A nurse who has been named in a lawsuit can use which of these factors for the best protection in a court of law?
- A. Clinical specialty certification in the associated area of practice
- B. Documentation on the specific client record with a focus on the nursing process
- C. Yearly evaluations and proficiency reports prepared by nurse's manager
- D. Verification of provider's orders for the plan of care with identification of outcomes
Correct Answer: B
Rationale: Documentation is the key to protect nurses when a lawsuit is filed. The thorough documentation should include all steps of the nursing process - assessment, analysis, plan, intervention, evaluation.
A client confides in the RN that a friend has told her the medication she takes for depression, Wellbutrin, was taken off the market because it caused seizures. What is an appropriate response by the nurse?

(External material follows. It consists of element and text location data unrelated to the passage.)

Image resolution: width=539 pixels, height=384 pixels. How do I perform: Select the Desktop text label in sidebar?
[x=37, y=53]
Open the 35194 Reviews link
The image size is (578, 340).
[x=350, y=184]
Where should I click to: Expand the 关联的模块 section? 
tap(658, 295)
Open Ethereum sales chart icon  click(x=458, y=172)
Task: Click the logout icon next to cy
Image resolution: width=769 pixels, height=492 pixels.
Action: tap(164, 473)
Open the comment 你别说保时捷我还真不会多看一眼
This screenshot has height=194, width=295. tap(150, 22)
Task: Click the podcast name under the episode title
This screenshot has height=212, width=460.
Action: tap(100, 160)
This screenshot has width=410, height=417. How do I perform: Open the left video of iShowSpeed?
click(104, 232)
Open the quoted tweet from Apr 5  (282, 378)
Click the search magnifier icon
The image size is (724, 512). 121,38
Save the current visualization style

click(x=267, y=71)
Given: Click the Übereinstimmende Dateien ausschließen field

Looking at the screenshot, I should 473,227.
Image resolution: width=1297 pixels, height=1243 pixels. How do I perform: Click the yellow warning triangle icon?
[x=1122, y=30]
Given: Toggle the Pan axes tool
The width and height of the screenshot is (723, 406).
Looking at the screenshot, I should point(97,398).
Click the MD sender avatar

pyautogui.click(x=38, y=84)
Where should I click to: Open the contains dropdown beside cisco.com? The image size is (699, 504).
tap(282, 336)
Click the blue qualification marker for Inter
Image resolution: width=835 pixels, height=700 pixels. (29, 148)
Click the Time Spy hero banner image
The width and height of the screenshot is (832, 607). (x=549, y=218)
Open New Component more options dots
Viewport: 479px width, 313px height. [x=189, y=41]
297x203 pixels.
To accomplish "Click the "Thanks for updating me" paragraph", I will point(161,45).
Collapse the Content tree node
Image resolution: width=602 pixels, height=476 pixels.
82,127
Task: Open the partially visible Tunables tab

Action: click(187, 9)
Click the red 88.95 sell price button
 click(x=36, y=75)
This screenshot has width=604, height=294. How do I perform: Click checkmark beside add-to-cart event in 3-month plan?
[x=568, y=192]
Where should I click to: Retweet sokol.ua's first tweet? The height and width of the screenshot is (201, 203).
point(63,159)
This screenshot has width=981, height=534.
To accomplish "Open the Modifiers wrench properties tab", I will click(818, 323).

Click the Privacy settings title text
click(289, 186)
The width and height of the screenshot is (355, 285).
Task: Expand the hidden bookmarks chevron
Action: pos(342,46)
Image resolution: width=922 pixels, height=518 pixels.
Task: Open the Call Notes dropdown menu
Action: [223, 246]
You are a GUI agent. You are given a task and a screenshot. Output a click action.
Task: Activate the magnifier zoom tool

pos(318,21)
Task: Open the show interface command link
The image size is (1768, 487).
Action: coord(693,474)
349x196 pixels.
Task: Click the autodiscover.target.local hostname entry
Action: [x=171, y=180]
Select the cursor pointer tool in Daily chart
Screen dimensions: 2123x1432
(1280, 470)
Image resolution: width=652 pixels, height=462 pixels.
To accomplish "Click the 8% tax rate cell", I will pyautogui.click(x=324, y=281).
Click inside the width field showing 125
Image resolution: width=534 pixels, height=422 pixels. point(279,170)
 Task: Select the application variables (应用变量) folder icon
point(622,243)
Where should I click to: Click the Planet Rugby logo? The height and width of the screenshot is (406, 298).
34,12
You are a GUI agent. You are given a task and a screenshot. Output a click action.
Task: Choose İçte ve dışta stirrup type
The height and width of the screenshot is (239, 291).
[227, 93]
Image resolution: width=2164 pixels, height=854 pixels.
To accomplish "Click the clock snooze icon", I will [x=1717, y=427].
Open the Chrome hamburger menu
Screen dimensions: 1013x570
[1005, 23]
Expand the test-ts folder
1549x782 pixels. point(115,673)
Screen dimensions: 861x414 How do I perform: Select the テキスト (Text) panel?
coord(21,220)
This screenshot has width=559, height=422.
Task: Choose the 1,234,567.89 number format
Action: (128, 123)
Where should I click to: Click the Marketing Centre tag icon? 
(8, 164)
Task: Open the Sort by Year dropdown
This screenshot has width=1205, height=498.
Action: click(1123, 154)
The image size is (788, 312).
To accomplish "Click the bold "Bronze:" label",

- A. Ask your friend about the source of this information.'
- B. Omit the next doses until you talk with the doctor.'
- C. There were problems, but the recommended dose is changed.'
- D. Your health care provider knows the best drug for your condition.'
Correct Answer: C
Rationale: Wellbutrin was introduced in the U.S. in 1985 and then withdrawn because of the occurrence of seizures in some patients taking the drug. The drug was reintroduced in 1989 with specific recommendations regarding dose ranges to limit the occurrence of seizures. The risk of seizure appears to be strongly associated with dose.
The nurse is preparing to administer 37.5 mg of meperidine (Demerol) IM to a client who is having pain. The medication comes in a 50-mg/mL vial. Which action should the nurse implement?
- A. Notify the pharmacist to bring the correct vial.
- B. Have another nurse verify wastage of medication.
- C. Administer one (1) mL of medication to the client.
- D. Request the HCP to increase the client's dose.
Correct Answer: B
Rationale: Dose: 37.5 mg / 50 mg/mL = 0.75 mL. Wasting 0.25 mL requires verification by another nurse, per narcotic protocols.